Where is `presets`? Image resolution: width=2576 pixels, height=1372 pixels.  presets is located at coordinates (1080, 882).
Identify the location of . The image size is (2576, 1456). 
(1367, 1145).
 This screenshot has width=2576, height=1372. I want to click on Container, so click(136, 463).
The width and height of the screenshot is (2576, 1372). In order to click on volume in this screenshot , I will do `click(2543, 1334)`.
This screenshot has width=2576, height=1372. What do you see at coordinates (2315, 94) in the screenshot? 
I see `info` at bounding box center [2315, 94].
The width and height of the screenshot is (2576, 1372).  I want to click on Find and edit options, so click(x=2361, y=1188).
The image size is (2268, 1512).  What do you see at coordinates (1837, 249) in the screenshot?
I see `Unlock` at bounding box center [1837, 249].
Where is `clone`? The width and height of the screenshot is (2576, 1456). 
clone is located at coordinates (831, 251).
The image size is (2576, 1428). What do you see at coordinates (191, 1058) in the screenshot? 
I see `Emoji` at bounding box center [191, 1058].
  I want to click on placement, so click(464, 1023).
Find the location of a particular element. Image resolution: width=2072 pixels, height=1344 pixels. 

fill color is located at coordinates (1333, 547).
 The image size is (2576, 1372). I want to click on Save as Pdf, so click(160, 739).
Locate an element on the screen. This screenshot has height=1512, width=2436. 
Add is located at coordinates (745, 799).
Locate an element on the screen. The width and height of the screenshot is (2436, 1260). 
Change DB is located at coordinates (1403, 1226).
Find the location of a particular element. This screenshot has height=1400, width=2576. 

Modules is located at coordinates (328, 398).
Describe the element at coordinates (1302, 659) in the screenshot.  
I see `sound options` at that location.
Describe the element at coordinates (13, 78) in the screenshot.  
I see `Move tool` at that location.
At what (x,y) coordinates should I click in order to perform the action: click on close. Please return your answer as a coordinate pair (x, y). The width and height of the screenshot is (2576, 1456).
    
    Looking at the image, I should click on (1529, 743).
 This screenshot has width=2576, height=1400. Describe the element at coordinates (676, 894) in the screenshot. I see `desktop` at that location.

• **What to work on**:
Convert all of the items above into a Markdown table with two columns, Row and Line. Give each line its own numbered row and omit the blank lines.

• **Reply**:
| Row | Line |
|---|---|
| 1 | Where is `presets`? Image resolution: width=2576 pixels, height=1372 pixels.  presets is located at coordinates (1080, 882). |
| 2 | Identify the location of . The image size is (2576, 1456).  |
| 3 | (1367, 1145). |
| 4 |  This screenshot has width=2576, height=1372. I want to click on Container, so click(136, 463). |
| 5 | The width and height of the screenshot is (2576, 1372). In order to click on volume in this screenshot , I will do `click(2543, 1334)`. |
| 6 | This screenshot has width=2576, height=1372. What do you see at coordinates (2315, 94) in the screenshot?  |
| 7 | I see `info` at bounding box center [2315, 94]. |
| 8 | The width and height of the screenshot is (2576, 1372).  I want to click on Find and edit options, so click(x=2361, y=1188). |
| 9 | The image size is (2268, 1512).  What do you see at coordinates (1837, 249) in the screenshot? |
| 10 | I see `Unlock` at bounding box center [1837, 249]. |
| 11 | Where is `clone`? The width and height of the screenshot is (2576, 1456).  |
| 12 | clone is located at coordinates (831, 251). |
| 13 | The image size is (2576, 1428). What do you see at coordinates (191, 1058) in the screenshot?  |
| 14 | I see `Emoji` at bounding box center [191, 1058]. |
| 15 |   I want to click on placement, so click(464, 1023). |
| 16 | Find the location of a particular element. Image resolution: width=2072 pixels, height=1344 pixels.  |
| 17 | fill color is located at coordinates (1333, 547). |
| 18 |  The image size is (2576, 1372). I want to click on Save as Pdf, so click(160, 739). |
| 19 | Locate an element on the screen. This screenshot has height=1512, width=2436.  |
| 20 | Add is located at coordinates (745, 799). |
| 21 | Locate an element on the screen. The width and height of the screenshot is (2436, 1260).  |
| 22 | Change DB is located at coordinates (1403, 1226). |
| 23 | Find the location of a particular element. This screenshot has height=1400, width=2576.  |
| 24 | Modules is located at coordinates (328, 398). |
| 25 | Describe the element at coordinates (1302, 659) in the screenshot.   |
| 26 | I see `sound options` at that location. |
| 27 | Describe the element at coordinates (13, 78) in the screenshot.   |
| 28 | I see `Move tool` at that location. |
| 29 | At what (x,y) coordinates should I click in order to perform the action: click on close. Please return your answer as a coordinate pair (x, y). The width and height of the screenshot is (2576, 1456). |
| 30 |     Looking at the image, I should click on (1529, 743). |
| 31 |  This screenshot has width=2576, height=1400. Describe the element at coordinates (676, 894) in the screenshot. I see `desktop` at that location. |